### What the exercise asks
Search the material below for the string "Sort" and extract each line that has it.

::::::::::

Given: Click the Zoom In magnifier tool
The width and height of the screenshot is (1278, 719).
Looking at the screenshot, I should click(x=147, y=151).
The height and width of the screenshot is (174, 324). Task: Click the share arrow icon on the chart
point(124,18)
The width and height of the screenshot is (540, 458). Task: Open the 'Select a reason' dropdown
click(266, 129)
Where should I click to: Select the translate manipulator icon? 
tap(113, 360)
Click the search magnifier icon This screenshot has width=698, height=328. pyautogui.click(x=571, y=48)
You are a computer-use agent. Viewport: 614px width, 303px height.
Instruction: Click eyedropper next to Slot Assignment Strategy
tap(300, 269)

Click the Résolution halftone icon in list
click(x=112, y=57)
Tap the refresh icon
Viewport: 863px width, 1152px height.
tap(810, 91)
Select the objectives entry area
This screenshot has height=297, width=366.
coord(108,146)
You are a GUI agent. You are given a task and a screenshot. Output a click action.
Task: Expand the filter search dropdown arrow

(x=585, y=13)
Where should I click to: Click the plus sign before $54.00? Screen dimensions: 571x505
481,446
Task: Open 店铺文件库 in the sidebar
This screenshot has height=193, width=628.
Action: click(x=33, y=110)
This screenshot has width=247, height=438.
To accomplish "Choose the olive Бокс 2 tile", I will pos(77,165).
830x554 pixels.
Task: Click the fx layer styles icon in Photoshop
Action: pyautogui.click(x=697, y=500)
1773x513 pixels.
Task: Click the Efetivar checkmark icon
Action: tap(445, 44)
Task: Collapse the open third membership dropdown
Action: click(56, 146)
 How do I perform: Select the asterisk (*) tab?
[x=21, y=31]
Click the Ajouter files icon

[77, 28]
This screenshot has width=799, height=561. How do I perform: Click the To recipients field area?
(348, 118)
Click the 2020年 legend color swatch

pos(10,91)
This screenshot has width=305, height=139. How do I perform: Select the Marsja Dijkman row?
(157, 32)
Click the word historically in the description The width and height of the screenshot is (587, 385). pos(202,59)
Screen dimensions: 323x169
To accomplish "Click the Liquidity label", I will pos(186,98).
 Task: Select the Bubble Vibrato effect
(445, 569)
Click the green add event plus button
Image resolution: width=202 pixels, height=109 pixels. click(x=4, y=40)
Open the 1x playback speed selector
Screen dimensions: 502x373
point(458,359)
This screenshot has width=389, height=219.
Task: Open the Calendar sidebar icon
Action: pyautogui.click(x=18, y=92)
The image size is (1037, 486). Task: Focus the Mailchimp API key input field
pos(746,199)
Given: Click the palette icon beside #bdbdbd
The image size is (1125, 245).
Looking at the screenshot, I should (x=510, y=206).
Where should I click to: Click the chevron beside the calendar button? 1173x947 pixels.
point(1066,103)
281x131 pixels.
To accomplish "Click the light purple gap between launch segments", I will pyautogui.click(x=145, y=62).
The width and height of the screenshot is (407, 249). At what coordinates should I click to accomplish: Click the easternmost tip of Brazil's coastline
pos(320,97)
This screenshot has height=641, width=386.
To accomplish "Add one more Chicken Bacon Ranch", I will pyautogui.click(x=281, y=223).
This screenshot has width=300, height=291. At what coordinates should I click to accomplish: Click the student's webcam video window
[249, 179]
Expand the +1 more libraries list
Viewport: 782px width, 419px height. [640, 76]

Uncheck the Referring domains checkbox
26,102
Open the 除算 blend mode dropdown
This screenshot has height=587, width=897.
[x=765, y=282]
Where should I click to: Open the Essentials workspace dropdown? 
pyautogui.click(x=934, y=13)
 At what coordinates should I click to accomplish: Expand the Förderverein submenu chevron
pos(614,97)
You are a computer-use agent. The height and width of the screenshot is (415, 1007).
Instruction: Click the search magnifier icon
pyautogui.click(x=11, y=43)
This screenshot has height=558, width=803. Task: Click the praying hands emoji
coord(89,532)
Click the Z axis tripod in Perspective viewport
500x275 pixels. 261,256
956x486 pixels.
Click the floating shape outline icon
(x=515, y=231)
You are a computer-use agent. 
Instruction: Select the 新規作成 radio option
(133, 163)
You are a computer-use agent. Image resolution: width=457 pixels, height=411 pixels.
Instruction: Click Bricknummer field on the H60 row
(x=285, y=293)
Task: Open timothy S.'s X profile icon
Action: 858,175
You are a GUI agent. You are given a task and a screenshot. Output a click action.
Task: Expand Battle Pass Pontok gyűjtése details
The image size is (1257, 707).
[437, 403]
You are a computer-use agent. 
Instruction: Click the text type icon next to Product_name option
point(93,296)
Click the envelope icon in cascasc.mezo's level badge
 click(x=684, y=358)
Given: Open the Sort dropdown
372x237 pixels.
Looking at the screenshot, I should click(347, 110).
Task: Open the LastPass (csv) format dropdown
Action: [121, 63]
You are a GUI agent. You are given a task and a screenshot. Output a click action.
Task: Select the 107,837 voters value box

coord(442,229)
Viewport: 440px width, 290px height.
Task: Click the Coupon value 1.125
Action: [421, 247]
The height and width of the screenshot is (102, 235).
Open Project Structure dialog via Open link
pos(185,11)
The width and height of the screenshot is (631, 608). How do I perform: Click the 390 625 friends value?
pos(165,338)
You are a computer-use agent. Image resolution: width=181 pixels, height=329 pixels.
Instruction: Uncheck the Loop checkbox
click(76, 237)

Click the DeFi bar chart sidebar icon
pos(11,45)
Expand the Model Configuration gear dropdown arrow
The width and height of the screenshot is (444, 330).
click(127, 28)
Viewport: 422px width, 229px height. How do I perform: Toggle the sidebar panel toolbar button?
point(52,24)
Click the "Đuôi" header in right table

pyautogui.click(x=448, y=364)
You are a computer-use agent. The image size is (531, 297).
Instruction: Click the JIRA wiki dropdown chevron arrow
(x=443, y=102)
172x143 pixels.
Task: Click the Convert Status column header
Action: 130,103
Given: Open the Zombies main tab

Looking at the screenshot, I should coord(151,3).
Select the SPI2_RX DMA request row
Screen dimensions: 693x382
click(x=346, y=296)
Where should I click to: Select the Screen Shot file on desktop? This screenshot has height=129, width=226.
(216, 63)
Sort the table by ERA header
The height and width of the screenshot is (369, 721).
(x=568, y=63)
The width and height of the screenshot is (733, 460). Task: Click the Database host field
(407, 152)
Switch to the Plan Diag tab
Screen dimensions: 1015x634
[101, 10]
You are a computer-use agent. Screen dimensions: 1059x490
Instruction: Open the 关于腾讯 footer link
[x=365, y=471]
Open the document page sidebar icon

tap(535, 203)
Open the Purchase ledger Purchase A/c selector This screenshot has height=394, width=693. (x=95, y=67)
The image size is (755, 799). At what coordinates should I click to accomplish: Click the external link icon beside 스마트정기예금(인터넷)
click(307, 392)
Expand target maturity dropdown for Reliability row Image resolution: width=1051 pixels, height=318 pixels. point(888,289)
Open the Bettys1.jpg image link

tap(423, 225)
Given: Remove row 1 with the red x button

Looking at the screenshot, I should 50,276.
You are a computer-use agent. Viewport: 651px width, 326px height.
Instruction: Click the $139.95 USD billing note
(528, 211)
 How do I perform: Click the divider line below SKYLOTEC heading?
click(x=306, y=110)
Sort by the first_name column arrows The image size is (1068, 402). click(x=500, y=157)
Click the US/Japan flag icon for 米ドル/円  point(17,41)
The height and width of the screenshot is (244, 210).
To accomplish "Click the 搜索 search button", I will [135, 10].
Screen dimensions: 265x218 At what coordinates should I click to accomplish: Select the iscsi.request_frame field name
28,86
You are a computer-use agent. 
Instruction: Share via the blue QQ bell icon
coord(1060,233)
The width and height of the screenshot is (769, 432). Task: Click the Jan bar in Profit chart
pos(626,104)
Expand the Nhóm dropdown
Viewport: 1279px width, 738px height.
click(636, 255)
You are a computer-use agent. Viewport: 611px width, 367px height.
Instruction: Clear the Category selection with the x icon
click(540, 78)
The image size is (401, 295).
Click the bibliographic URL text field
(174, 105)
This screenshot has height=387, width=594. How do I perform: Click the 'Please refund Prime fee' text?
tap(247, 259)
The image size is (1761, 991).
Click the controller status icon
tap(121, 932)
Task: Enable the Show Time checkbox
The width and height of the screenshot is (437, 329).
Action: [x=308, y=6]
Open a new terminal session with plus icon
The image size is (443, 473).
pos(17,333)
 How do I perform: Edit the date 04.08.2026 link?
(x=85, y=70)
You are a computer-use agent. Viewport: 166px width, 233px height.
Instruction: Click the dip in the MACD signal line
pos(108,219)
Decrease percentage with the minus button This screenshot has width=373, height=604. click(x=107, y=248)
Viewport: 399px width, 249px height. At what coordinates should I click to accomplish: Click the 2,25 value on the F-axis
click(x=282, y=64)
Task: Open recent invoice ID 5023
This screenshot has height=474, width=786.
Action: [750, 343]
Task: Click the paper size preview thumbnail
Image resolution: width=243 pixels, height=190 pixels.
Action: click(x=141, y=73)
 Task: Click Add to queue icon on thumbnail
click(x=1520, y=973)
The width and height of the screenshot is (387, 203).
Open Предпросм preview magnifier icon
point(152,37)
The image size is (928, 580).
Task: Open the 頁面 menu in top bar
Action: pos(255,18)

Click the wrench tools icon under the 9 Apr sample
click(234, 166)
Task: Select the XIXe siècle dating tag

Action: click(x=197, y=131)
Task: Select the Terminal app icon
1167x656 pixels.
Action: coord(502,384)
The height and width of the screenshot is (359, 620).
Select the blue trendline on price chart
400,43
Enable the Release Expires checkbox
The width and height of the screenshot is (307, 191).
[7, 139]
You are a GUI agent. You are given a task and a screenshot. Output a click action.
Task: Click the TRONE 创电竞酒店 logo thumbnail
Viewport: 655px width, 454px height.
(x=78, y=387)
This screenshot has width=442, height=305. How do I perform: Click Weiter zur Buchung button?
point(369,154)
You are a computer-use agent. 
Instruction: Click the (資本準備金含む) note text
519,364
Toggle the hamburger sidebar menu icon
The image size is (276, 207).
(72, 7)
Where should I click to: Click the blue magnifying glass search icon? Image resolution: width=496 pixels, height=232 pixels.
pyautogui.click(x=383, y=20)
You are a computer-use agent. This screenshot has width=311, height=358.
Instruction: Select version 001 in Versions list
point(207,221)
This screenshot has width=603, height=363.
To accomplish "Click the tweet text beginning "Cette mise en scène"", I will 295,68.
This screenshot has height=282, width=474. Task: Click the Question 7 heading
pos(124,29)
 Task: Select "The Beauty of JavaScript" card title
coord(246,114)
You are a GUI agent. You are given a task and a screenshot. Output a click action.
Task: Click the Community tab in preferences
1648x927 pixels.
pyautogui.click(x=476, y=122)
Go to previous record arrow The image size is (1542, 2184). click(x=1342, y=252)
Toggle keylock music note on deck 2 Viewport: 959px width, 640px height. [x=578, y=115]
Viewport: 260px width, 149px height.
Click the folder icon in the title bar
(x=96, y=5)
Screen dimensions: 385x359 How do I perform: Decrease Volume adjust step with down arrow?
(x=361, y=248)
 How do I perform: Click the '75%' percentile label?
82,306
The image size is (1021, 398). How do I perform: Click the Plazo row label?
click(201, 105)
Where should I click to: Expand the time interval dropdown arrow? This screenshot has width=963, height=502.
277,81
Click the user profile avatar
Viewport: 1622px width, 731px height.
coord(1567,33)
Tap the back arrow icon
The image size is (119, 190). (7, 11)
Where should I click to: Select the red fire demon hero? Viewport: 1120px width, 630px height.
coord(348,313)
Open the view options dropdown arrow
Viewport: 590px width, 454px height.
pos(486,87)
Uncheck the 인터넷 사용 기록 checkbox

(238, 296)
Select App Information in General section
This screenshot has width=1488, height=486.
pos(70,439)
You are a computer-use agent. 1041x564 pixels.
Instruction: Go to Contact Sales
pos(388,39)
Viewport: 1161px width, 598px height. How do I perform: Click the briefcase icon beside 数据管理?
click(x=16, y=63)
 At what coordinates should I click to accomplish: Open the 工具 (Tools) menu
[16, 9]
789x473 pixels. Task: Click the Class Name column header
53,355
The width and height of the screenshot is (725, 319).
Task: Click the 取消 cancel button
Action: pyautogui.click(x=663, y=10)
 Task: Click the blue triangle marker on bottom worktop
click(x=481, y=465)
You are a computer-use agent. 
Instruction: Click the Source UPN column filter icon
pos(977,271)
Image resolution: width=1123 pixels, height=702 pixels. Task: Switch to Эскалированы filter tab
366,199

::::::::::

### Response to this exercise
Given: Open the Sort dropdown
Sort the table by ERA header
Sort by the first_name column arrows The image size is (1068, 402). click(x=500, y=157)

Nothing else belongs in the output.